Archive for February, 2004

Feb 21 2004

He did it again!

Posted by Len on Saturday, February 21st, 2004 at 5:07 am CT in Politics

President bypasses Senate, seats disputed judge

WASHINGTON — President Bush yesterday bypassed the Senate on a high-profile judicial nomination for the second time in five weeks and seated William Pryor, the Alabama attorney general and an outspoken opponent of abortion and homosexuality, as an appeals-court judge through 2005.

Pryor is among six of Bush’s appeals-court nominees who have been blocked from receiving confirmation votes by delaying tactics of Senate Democrats who contended the nominees were extreme conservatives.

He took the oath of office in Alabama last night and joined the Atlanta-based 11th U.S. Circuit Court of Appeals, which covers Alabama, Georgia and Florida.

Pryor, 41, has described Roe v.
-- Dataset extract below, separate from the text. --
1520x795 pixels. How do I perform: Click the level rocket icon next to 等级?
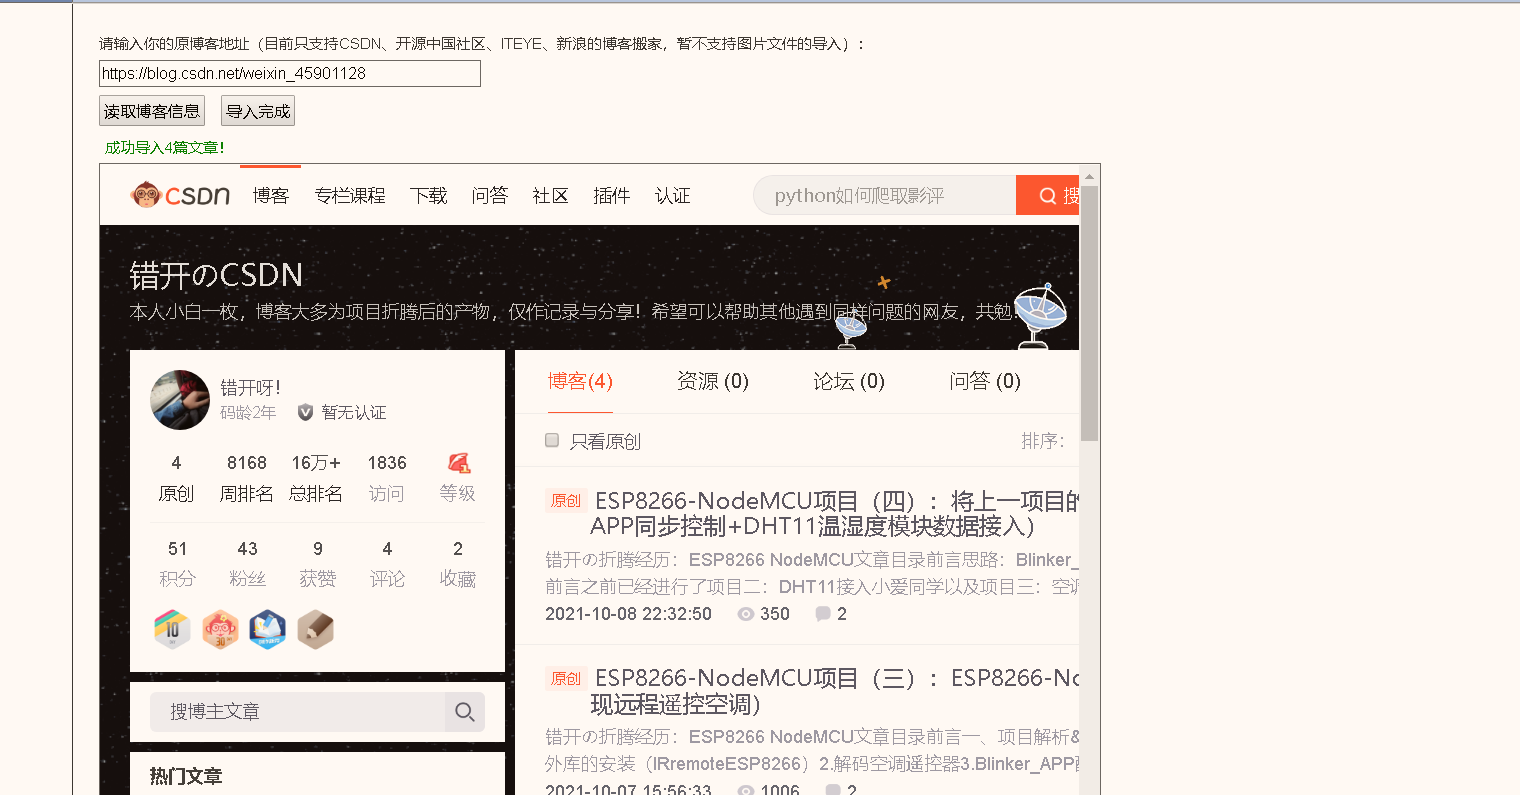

Wade, the Supreme Court decision legalizing abortion, as “the worst abomination in the history of constitutional law.” In 1997, his first year as Alabama attorney general, Pryor invoked God’s will while speaking at a Christian Coalition rally in defense of a state judge’s prerogative to post the Ten Commandments in his courtroom.

He also signed a Supreme Court brief saying the rejection of a Texas law forbidding sex between homosexuals could pave the way for “prostitution, adultery, necrophilia, bestiality, possession of child pornography and even incest or pedophilia.”

Another of the many reasons we need to fire George Bush come November.

It’s almost as if he knows his days are numbered (they are) and he is determined to pack our courts with as many radical right-wing judges as he can before his term ends. January 20, 2005 cannot come too quickly!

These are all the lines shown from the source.